* Задания *
1. Повторите дословно часть отрывка от слов «Люди в возрасте» до слов «последних пяти лет.».
2. Ответьте на вопросы по отрывку:
(a) С чем ассоциируется популизм применительно к COVID-19?
(b) Исследователи какой больницы обнаружили людей старше 65 лет с нейронными связями, как у молодых?
(c) Сколько времени ученые наблюдают за группой «суперстаров»?

* Отрывок *

Правые и авторитарные правительства, похоже, быстрее мобилизовали систему здравоохранения. В некоторых странах Европы входящие в правительство правые популистские партии получили дополнительную поддержку, а находящиеся, как правило, в оппозиции ультраправые практически не потеряли сторонников. В то же время популизм ассоциируется с большей смертностью от COVID-19, хотя в более демократичных странах популизм менее вредоносен за счет лучшей, чем в авторитарных режимах, системы сдержек и противовесов. Столь разные результаты могут быть обусловлены несколькими причинами: пандемический шок охватил разные страны в разной степени; разные исследования фокусировались на различных показателях; нет единого определения популистского правительства, в некоторых исследованиях к ним относят только правых популистов, а в ряде случаев популистские партии являлись частью более широкой непопулистской коалиции; наконец, пандемия еще не закончилась. Но уже очевидно, что пандемия не убила популизм, и вполне вероятно, что нарастание постпандемических проблем только еще больше подогреет эту идеологию, не исключает Спилимберго: популизм процветает, когда возникают новые проблемы.
Люди в возрасте 65+ способны изучать и запоминать информацию так же, как 25-летние: блог Всемирного экономического форума
делится новостями нейронауки. С возрастом мозг обычно подвергается медленному процессу атрофии – нарушение связей между различными областями мозга ведет к ухудшению памяти и другим когнитивным дисфункциям. Однако исследователи из Массачусетской больницы общего профиля (Massachusetts General Hospital, одна из крупнейших клинических больниц США и самая большая университетская больница Гарвардской медицинской школы) обнаружили людей старше 65 лет со «сверхъестественными» мозгами: у них нейронные связи такие же, как у молодых. За группой таких «суперстаров» (superagers) ученые наблюдают на протяжении последних пяти лет.

* Данные для проверки *
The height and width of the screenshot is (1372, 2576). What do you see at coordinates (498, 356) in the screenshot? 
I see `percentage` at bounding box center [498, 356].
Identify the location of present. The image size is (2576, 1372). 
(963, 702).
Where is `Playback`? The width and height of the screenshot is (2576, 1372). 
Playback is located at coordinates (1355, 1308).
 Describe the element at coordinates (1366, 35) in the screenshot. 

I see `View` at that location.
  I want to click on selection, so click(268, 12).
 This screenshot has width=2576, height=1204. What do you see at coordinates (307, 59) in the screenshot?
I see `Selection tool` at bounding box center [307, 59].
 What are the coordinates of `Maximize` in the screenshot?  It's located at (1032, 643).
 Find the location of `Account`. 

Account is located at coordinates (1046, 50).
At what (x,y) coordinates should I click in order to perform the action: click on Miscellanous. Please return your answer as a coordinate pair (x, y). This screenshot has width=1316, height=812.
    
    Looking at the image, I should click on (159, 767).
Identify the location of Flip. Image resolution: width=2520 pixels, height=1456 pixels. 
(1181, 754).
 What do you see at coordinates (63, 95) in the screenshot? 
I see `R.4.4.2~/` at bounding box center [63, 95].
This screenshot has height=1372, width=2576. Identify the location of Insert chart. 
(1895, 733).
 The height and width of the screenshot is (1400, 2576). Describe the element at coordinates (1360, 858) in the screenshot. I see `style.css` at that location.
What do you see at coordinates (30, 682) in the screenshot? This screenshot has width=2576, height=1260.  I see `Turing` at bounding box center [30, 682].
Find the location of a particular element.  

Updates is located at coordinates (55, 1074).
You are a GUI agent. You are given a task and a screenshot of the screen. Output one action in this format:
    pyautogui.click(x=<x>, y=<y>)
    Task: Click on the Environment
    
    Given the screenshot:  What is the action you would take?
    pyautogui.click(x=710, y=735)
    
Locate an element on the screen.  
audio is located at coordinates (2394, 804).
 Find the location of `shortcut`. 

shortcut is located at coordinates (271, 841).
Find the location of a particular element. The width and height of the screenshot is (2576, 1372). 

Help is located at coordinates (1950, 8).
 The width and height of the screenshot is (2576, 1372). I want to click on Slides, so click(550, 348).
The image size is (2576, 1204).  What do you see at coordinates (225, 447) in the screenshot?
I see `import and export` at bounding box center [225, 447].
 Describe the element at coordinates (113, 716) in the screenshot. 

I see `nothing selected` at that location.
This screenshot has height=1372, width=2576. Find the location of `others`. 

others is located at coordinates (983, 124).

* Список ответов *
1.
Люди в возрасте 65+ способны изучать и запоминать информацию так же, как 25-летние: блог Всемирного экономического форума
делится новостями нейронауки. С возрастом мозг обычно подвергается медленному процессу атрофии – нарушение связей между различными областями мозга ведет к ухудшению памяти и другим когнитивным дисфункциям. Однако исследователи из Массачусетской больницы общего профиля (Massachusetts General Hospital, одна из крупнейших клинических больниц США и самая большая университетская больница Гарвардской медицинской школы) обнаружили людей старше 65 лет со «сверхъестественными» мозгами: у них нейронные связи такие же, как у молодых. За группой таких «суперстаров» (superagers) ученые наблюдают на протяжении последних пяти лет.

2.
(a) Популизм ассоциируется с большей смертностью от COVID-19.
(b) Это исследователи Массачусетской больницы общего профиля (Massachusetts General Hospital).
(c) Ученые наблюдают за ними на протяжении последних пяти лет.